I really like how expressive and concise F# is, but switching between F# and C# causes me horrible headaches. :-)
I placed the entire project on GitHub:
GitHub a source code collaboration platform based on the version control system git, a fast, efficient, distributed system for collaborative software development. It enables you to easily fork, send pull requests and manage all your public and private git repositories.
I love it. Here at CADPRO I don't get too much chance to use it collaboratively, since I am usually the only person working on a project.
When playing with open source projects, that's another story and git is a brilliant tool for it. Some people claim that is it hard and too complicated, but for me that was the first distributed source control system I used and I didn't find it too hard to grasp.
The thing that makes Git amazing is GitHub. They just put a nice desktop and web interface on it and make it nice and easy to use.
Besides looking at the main project page, you can download the whole project as a zip file.
GitHub also provides a little tool that help with publishing source code on the Internet.
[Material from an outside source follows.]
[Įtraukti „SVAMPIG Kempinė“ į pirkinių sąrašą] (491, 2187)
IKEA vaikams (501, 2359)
Gist.github.com allows you to create snippets of code and then embed them in other websites.
As an example, I pasted the command.fs file from the F# sample.
Many thanks to Piotr for all this information, research and comparison!
Mikako Harada published sample code showing how to retrieve all line styles through the CurveElement GetLineStyleIds property.
If you don't have a curve element handy to invoke the property on, you can simply create a temporary one, for instance a detail line in the currently active view. Created in a separate transaction which is rolled back afterwards, it enables access to the line styles with no effect on the database.